[EXERCISES TO COMPLETE]
a - Can you summarize the forum thread in two sentences?
b - Output the passage of the forum thread that starts at the words "## Fingolfin" and ends after "can be devastating.".
c - Answer these questions about the forum thread:
(i) Where has the first poster been chatting with the girl he went to high school with?
(ii) What does he think he would look like if he shaved his head?
(iii) According to Fingolfin, what can hair loss be?

[ARTICLE]
# Other Discussions > Hair Loss Rants >  How do you do it?!?!

## jamesst11

:Mad: 

I have been chatting on facebook with this super cute girl I went to high school with.  We were always into each other and I am finding her more and more amazing.  We share poetry, music, kind words and all these wonderful lovely things.  But how?  How when you have such horrible hair and a head disfigured from a transplant do you pursue a relationship?  It has gotten so bad that I can barely stand to be seen in front of strangers.  How do I hang out with her?  How do I even invite her over?  I don't understand how anyone that has been through this can cope, in society I mean.  I have just lost so much of myself and don't know what to do.  Shave it?  I think I would look 40 and have a huge scar on my head.  cut it short?  wouldn't look normal - the native thinner hair and the thick 2 and 3 unit graphs.  Continue to comb it over and hide the poorly spaced transplants at my hair line and more and more look like Donald f*cking Trump.  

     There is no solution.  At least not right now.  I am such a good guy and always have been and have so much to offer someone, that being completely f*cked from one mistake seems like a horrendously cruel punishment from some God.  I have been drinking and this is my rant.  At least I feel comfortable and accepted on here.  What the hell do I do?  I am exhausted all the time.  I am anxious all the time.  This is against my nature because.  I have never been like this.  If this annoying ranting serves as anything right now, let it be this - THINK HARD AND DO RESEARCH before getting a damn HT.

----------


## Vic

There are people living with bigger issues then hair loss. Once you realize you're lucky for only having hair loss you become a man and stop crying and whining over cosmetics.

----------


## Fingolfin

> There are people living with bigger issues then hair loss. Once you realize you're lucky for only having hair loss you become a man and stop crying and whining over cosmetics.


 There are indeed bigger issues than hairloss, but that doesn't invalidate his feelings. Hairloss can be devastating.

----------


## jamesst11

> There are people living with bigger issues then hair loss. Once you realize you're lucky for only having hair loss you become a man and stop crying and whining over cosmetics.

[AVAILABLE DATA]
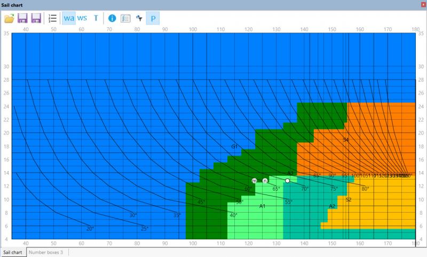Toggle the 'wa' wind angle mode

[ANSWERS FOR THIS EXERCISE]
a - A poster who has been chatting on Facebook with a girl from high school asks how he can pursue a relationship when a hair transplant has left his head disfigured, and he warns others to think hard and do research before getting one. One reply tells him people have bigger issues and he should stop whining over cosmetics, while another agrees there are bigger issues but says that doesn't invalidate his feelings, since hair loss can be devastating.

b -
## Fingolfin

> There are people living with bigger issues then hair loss. Once you realize you're lucky for only having hair loss you become a man and stop crying and whining over cosmetics.


 There are indeed bigger issues than hairloss, but that doesn't invalidate his feelings. Hairloss can be devastating.

c -
(i) On Facebook.
(ii) He thinks he would look 40 and have a huge scar on his head.
(iii) Devastating.